Personal information
- Full name: Chantal Hagel
- Date of birth: 20 July 1998 (age 28)
- Place of birth: Calw, Germany
- Height: 1.72 m (5 ft 8 in)
- Position: Central midfielder

Team information
- Current team: VfB Stuttgart
- Number: 6

Youth career
- VfL Nagold
- SV Eutingen
- 0000–2015: SC Freiburg

Senior career*
- Years: Team / Apps / (Gls)
- 2015–2016: SC Freiburg II
- 2016–2019: 1899 Hoffenheim II / 68 / (18)
- 2019–2023: 1899 Hoffenheim / 80 / (15)
- 2023–2025: VfL Wolfsburg / 30 / (3)
- 2025–2026: Sevilla FC / 22 / (1)
- 2026–: VfB Stuttgart / 5 / (0)

International career^{‡}
- 2022–: Germany / 13 / (0)

= Chantal Hagel =

German footballer

Chantal Hagel (born 20 July 1998) is a German professional footballer who plays as a central midfielder for Frauen-Bundesliga club VfB Stuttgart and the Germany national team.

==Club career==
Hagel began playing football in Eutingen im Gäu at SV Eutingen.
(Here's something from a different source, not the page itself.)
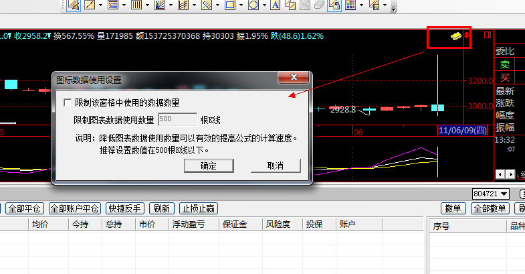Select the text annotation 'A' tool

274,6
Then she played for VfL Nagold until 2014. She then played for SC Freiburg's B youth team for a year before moving up to the second team. After just one season, she moved to Hoffenheim. She played for TSG 1899 Hoffenheim II from 2016 to 2019, first in the two-track Bundesliga, her last season in the meanwhile single-track 2nd Bundesliga, 68 league games in which she scored 18 goals.

She was promoted to Bundesliga club TSG 1899 Hoffenheim and made her debut on 24 August 2019 (matchday 2) in a 4–0 home win against 1. FC Köln, substituting for Franziska Harsch in the 74th minute. On 27 January 2023, VfL Wolfsburg announced that Chantal Hagel would be signed for the 2023/24 season.

On 7 July 2025, Hagel joined Spanish club Sevilla FC on a one-year contract, becoming the club's first-ever German player. In her season-long stint with Sevilla, Hagel made 25 appearances across all competitions and scored once.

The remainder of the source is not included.